Acyclovir is an antiviral drug that exhibits strong activity against various strains of herpes simplex viruses (HSV) 1 and 2, varicella zoster virus (VZV), Epstein-Barr virus (EBV), and, to a limited extent, cytomegalovirus (CMV). In vitro studies have shown that acyclovir is more effective against HSV-1 than idoxuridine, trifluridine, or vidarabine, and it has similar potency to cytarabine. Against VZV, the comparative potency of acyclovir varies among studies. Other antivirals like idoxuridine, trifluridine, and vidarabine demonstrate greater activity against CMV than acyclovir. In animal models, acyclovir has demonstrated efficacy in treating ocular, cutaneous, genital, encephalitic, and neonatal HSV infections. The effectiveness of acyclovir in these models depends on dosage, route, and timing of administration. Comparatively, acyclovir is as effective or more effective than other nucleoside analogue drugs. Acyclovir can suppress the reactivation of latent HSV in neural ganglia but does not eliminate established latent virus. Early initiation of topical or systemic therapy can prevent viral latency following primary infections in some cases. However, clinical trials have not consistently replicated this finding. Although resistant strains of HSV-1, HSV-2, and VZV can be isolated in vitro and in animal models, clinically resistant strains are rare. Acyclovir inhibits viral DNA replication by being selectively taken up by infected cells and phosphorylated by viral thymidine kinase. Acyclovir triphosphate, the active form of the drug, specifically targets viral DNA polymerase. Due to its high specificity, acyclovir has a high therapeutic index. ²

Dosage

The recommended dosages of Acyclovir vary depending on the specific indication and route of administration. For herpes simplex keratitis, a 3% acyclovir ophthalmic ointment is applied every 4 hours while awake (5 times daily) for at least 3 days after complete healing. In cases of initial herpes genitalis and non-life-threatening mucocutaneous herpes simplex virus infections in immunocompromised patients, a 5% topical ointment is recommended. A ribbon of ointment measuring approximately 1cm long per 10 cm^2 surface area should be applied as soon as possible after symptom onset. For herpes simplex infections of the skin and mucous membranes, including initial and recurrent genital herpes, the recommended oral dosage is 200mg taken 5 times daily (approximately every 4 hours) for 5 days. In severe initial clinical episodes of genital herpes or mucosal and cutaneous herpes simplex virus infections in immunocompromised patients, intravenous acyclovir therapy is recommended. The dosage is 5 mg/kg infused over 1 hour every 8 hours for 5 days or 7 days. Lower infusion concentrations are preferred to avoid phlebitis or inflammation, and hydration is necessary to prevent drug precipitation in the renal tubules.
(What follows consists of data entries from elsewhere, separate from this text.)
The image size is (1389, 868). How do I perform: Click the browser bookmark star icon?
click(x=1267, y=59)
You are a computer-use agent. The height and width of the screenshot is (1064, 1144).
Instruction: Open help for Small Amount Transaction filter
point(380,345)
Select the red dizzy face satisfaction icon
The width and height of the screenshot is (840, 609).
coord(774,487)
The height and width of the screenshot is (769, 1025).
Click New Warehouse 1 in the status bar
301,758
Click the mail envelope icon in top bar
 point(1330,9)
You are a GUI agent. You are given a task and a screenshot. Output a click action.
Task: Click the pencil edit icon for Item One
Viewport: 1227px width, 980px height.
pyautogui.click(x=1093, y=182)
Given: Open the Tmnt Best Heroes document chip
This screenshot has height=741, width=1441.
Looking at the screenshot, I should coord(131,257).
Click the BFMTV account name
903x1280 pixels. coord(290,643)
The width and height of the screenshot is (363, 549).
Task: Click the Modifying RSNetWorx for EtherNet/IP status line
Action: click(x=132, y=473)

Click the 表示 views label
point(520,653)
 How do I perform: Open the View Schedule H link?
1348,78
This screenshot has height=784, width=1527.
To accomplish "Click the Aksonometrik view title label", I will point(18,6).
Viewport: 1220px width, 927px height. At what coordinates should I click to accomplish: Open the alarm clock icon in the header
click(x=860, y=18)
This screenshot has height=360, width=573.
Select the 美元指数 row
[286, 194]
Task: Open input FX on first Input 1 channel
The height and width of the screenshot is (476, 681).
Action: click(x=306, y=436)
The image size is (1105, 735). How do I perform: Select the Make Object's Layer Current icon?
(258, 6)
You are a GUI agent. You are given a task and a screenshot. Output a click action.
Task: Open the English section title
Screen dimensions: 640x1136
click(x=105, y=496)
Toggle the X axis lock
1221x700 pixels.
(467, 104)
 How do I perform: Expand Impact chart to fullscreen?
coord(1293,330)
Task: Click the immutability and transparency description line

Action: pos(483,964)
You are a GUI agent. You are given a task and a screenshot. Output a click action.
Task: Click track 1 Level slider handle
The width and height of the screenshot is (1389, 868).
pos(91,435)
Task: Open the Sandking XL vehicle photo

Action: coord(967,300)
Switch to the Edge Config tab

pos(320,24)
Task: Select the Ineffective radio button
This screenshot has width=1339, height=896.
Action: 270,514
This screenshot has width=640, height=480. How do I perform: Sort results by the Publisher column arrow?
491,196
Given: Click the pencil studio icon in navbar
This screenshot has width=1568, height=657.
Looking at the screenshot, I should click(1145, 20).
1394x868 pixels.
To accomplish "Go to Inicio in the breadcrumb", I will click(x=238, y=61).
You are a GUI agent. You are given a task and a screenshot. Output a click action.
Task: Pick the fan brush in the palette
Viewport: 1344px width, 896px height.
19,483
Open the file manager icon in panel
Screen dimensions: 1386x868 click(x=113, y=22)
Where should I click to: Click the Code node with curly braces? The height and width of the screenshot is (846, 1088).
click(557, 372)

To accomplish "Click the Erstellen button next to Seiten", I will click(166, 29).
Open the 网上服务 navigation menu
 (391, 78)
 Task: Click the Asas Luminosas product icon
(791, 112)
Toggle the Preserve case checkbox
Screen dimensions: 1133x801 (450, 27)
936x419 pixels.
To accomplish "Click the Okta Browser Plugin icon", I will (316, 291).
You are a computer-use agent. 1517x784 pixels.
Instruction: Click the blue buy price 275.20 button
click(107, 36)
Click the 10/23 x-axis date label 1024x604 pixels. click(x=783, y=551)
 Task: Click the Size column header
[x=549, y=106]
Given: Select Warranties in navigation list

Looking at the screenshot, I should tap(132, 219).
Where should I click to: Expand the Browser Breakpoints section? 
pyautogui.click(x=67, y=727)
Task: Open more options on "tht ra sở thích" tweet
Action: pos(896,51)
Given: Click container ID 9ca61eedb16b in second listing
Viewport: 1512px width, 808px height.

In children under 12 years, dosing is based on body surface area. Dosage adjustments are required for patients with moderate to severe renal function impairment. ¹

Reference

1. Richards DM, Carmine AA, Brogden RN, Heel RC, Speight TM, Avery GS. Acyclovir. A review of its pharmacodynamic properties and therapeutic efficacy. Drugs. 1983 Nov;26(5):378-438.

2. O'Brien JJ, Campoli-Richards DM. Acyclovir. An updated review of its antiviral activity, pharmacokinetic properties and therapeutic efficacy. Drugs. 1989 Mar;37(3):233-309.